» **What you need to do**:
Where a line of the entries holds the string "computer", copy that line.

(Stored data)
□ □ □ □
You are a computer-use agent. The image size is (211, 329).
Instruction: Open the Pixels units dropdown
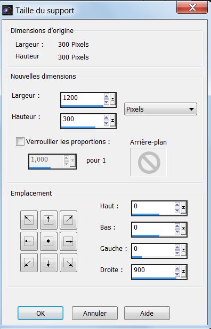[160, 109]
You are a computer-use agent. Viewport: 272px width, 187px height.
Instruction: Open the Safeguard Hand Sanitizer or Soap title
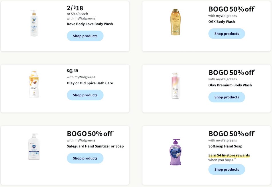point(95,146)
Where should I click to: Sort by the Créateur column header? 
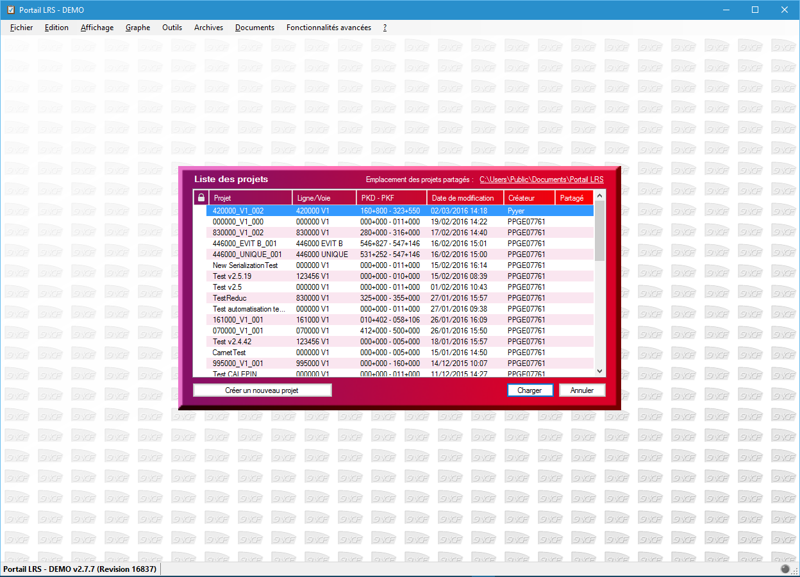(x=529, y=197)
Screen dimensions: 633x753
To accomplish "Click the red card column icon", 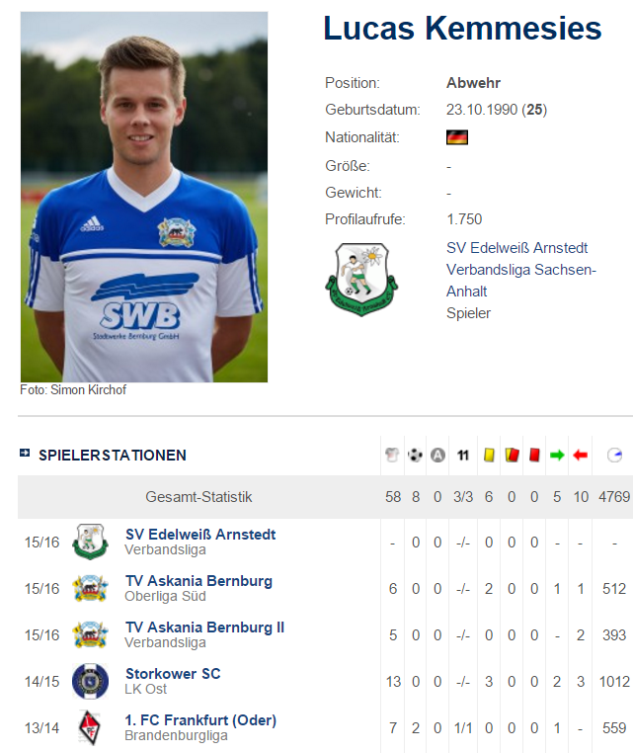I will coord(534,455).
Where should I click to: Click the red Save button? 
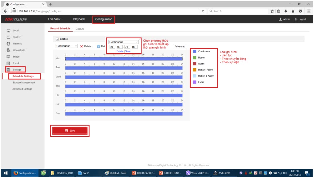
□ □ □ □
» **Response to this exercise**:
You are a computer-use agent. The image size is (211, 329).
You are a computer-use agent. Viewport: 272px width, 187px height.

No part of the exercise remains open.